- _TASK PROMPT_
Please reproduce all of the records below verbatim, changing nothing.

Data lines:
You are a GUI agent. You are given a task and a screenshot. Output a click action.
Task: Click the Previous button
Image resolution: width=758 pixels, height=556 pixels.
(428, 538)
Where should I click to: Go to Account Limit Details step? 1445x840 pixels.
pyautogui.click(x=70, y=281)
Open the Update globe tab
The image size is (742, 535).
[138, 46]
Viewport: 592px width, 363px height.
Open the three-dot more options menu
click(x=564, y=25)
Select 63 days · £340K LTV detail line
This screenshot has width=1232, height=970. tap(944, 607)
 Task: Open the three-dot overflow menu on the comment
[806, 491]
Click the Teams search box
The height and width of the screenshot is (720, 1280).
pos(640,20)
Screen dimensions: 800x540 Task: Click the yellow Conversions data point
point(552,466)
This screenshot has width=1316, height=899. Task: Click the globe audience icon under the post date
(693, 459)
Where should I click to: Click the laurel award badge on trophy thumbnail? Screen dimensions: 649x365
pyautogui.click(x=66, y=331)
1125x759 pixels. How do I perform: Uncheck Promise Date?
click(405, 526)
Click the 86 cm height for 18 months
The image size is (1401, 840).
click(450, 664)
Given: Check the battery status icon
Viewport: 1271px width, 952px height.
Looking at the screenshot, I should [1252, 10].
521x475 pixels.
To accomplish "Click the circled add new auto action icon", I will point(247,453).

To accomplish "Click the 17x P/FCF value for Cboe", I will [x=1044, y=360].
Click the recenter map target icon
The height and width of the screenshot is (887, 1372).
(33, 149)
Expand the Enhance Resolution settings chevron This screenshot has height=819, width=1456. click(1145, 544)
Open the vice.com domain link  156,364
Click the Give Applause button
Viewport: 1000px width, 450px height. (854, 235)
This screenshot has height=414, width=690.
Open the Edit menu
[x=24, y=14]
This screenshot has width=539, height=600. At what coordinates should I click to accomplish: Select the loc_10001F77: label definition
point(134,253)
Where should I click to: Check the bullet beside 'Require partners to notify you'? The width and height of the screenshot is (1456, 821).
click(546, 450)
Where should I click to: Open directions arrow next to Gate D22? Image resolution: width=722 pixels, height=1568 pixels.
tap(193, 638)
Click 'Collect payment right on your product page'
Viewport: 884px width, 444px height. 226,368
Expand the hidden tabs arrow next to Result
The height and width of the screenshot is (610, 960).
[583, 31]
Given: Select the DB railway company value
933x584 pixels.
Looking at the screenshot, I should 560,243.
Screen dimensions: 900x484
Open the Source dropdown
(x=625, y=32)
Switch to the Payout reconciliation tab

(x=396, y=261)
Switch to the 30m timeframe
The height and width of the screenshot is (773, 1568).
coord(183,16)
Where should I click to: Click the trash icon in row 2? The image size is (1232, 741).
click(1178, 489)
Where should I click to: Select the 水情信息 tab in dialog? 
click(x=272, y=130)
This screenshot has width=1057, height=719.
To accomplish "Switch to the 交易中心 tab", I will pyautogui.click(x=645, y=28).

- _EXERCISE RESULT_
You are a GUI agent. You are given a task and a screenshot. Output a click action.
Task: Click the Previous button
Image resolution: width=758 pixels, height=556 pixels.
(428, 538)
Where should I click to: Go to Account Limit Details step? 1445x840 pixels.
pyautogui.click(x=70, y=281)
Open the Update globe tab
The image size is (742, 535).
[138, 46]
Viewport: 592px width, 363px height.
Open the three-dot more options menu
click(x=564, y=25)
Select 63 days · £340K LTV detail line
This screenshot has width=1232, height=970. tap(944, 607)
 Task: Open the three-dot overflow menu on the comment
[806, 491]
Click the Teams search box
The height and width of the screenshot is (720, 1280).
pos(640,20)
Screen dimensions: 800x540 Task: Click the yellow Conversions data point
point(552,466)
This screenshot has width=1316, height=899. Task: Click the globe audience icon under the post date
(693, 459)
Where should I click to: Click the laurel award badge on trophy thumbnail? Screen dimensions: 649x365
pyautogui.click(x=66, y=331)
1125x759 pixels. How do I perform: Uncheck Promise Date?
click(405, 526)
Click the 86 cm height for 18 months
The image size is (1401, 840).
click(450, 664)
Given: Check the battery status icon
Viewport: 1271px width, 952px height.
Looking at the screenshot, I should [1252, 10].
521x475 pixels.
To accomplish "Click the circled add new auto action icon", I will point(247,453).

To accomplish "Click the 17x P/FCF value for Cboe", I will [x=1044, y=360].
Click the recenter map target icon
The height and width of the screenshot is (887, 1372).
(33, 149)
Expand the Enhance Resolution settings chevron This screenshot has height=819, width=1456. click(1145, 544)
Open the vice.com domain link  156,364
Click the Give Applause button
Viewport: 1000px width, 450px height. (854, 235)
This screenshot has height=414, width=690.
Open the Edit menu
[x=24, y=14]
This screenshot has width=539, height=600. At what coordinates should I click to accomplish: Select the loc_10001F77: label definition
point(134,253)
Where should I click to: Check the bullet beside 'Require partners to notify you'? The width and height of the screenshot is (1456, 821).
click(546, 450)
Where should I click to: Open directions arrow next to Gate D22? Image resolution: width=722 pixels, height=1568 pixels.
tap(193, 638)
Click 'Collect payment right on your product page'
Viewport: 884px width, 444px height. 226,368
Expand the hidden tabs arrow next to Result
The height and width of the screenshot is (610, 960).
[583, 31]
Given: Select the DB railway company value
933x584 pixels.
Looking at the screenshot, I should 560,243.
Screen dimensions: 900x484
Open the Source dropdown
(x=625, y=32)
Switch to the Payout reconciliation tab

(x=396, y=261)
Switch to the 30m timeframe
The height and width of the screenshot is (773, 1568).
coord(183,16)
Where should I click to: Click the trash icon in row 2? The image size is (1232, 741).
click(1178, 489)
Where should I click to: Select the 水情信息 tab in dialog? 
click(x=272, y=130)
This screenshot has width=1057, height=719.
To accomplish "Switch to the 交易中心 tab", I will pyautogui.click(x=645, y=28).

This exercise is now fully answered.